Antroducing: the tiny ninja-ants of the Danube delta (Cardiocondyla elegans)

As Kittenmancer and I went on our two-week holiday to Romania, surprisingly, finding new ants wasn't that big of a priority. We left our fancy new macro lens home and, as we figured our trip would be too late in the season for nuptial flights, the ant-hunting kit consisted of merely a few catch tubes. In a stroke of bad luck, the flight company forgot to put my backpack on the airplane, so we didn't even have those as we headed towards our destination for the first week: the Danube Delta at the Black Sea. 

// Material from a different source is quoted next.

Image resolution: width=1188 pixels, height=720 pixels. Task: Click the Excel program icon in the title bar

However, as we travelled we noticed that the Romanian ants, like Tetramorium and Formica species, with a sunny thirty degrees Celsius, were still very much active. Usually I would try to catch a single worker to be folded into paper napkins for later study, but sometimes this proved quite a challenge. Like for instance the Formica rufibarbis we found swarming over a big pile of chopped firewood laid out to dry - these big ants were easy enough to spot, but surprisingly hard to catch. Warmed up in the full sun, they are insanely fast and have pretty good eyesight for an ant to boot. However, being really small can make an ant even harder to pin down with a scrap of paper...

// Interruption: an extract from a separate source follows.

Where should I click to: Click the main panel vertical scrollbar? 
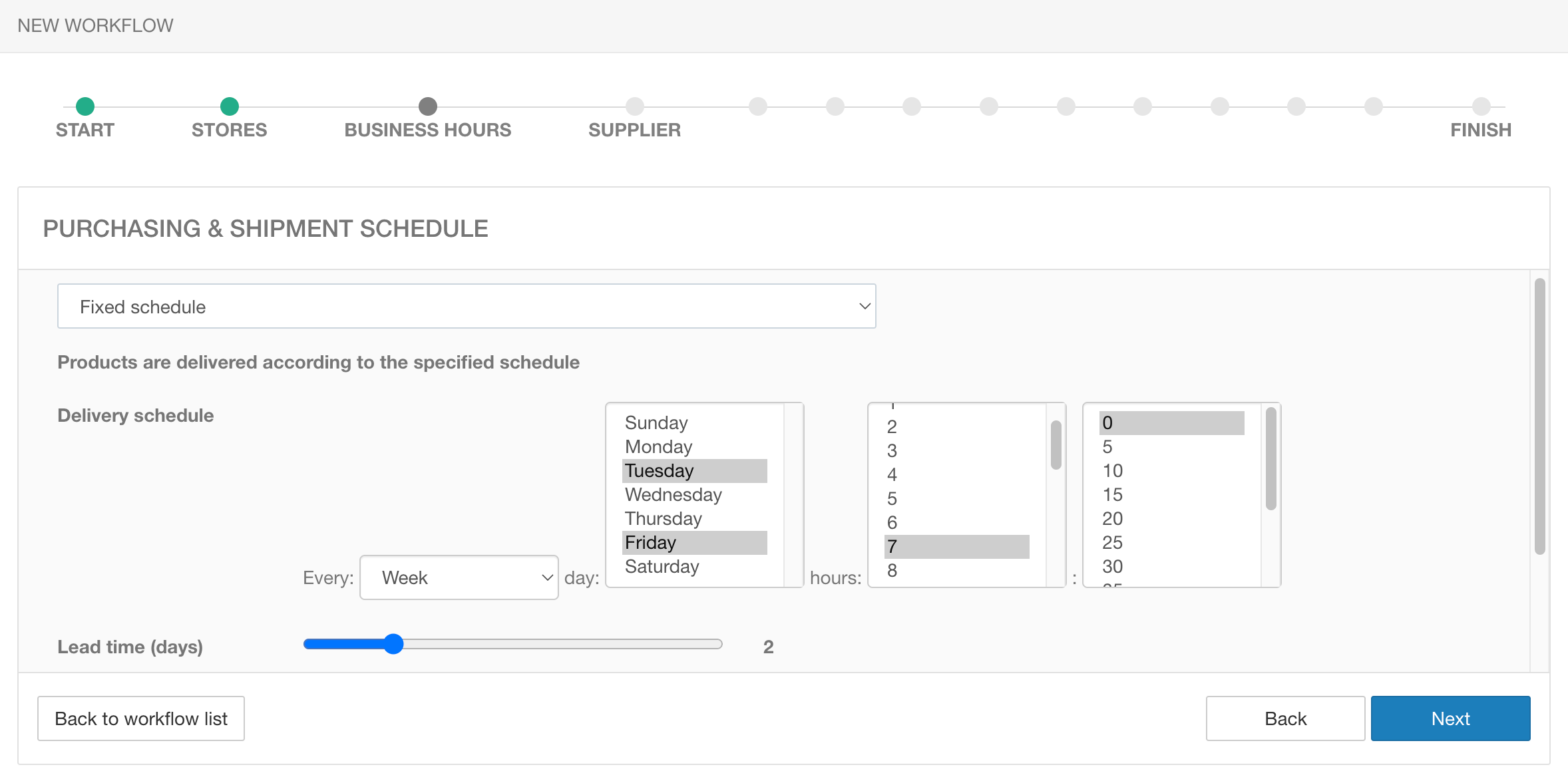tap(1539, 416)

While waiting for the ferry that would bring us to Sfantu Gheorghe, we sat down in the yard of some abandoned factory that bordered the dock. With all the pavement tiles under our feet it was no surprise to find the 'Pavement Ant' here: Tetramorium caespitum. Something was weird though: they seemed to come in two sizes! While a lot of ant species have castes of differently sized (and sometimes shaped) workers, this one does not. And while typically the first worker generation of a new queen can be a lot smaller than normal, mature colonies lack these 'nanitics'. Was it a different species then? But they looked so much alike and Tetramorium ants are notoriously bad neighbours.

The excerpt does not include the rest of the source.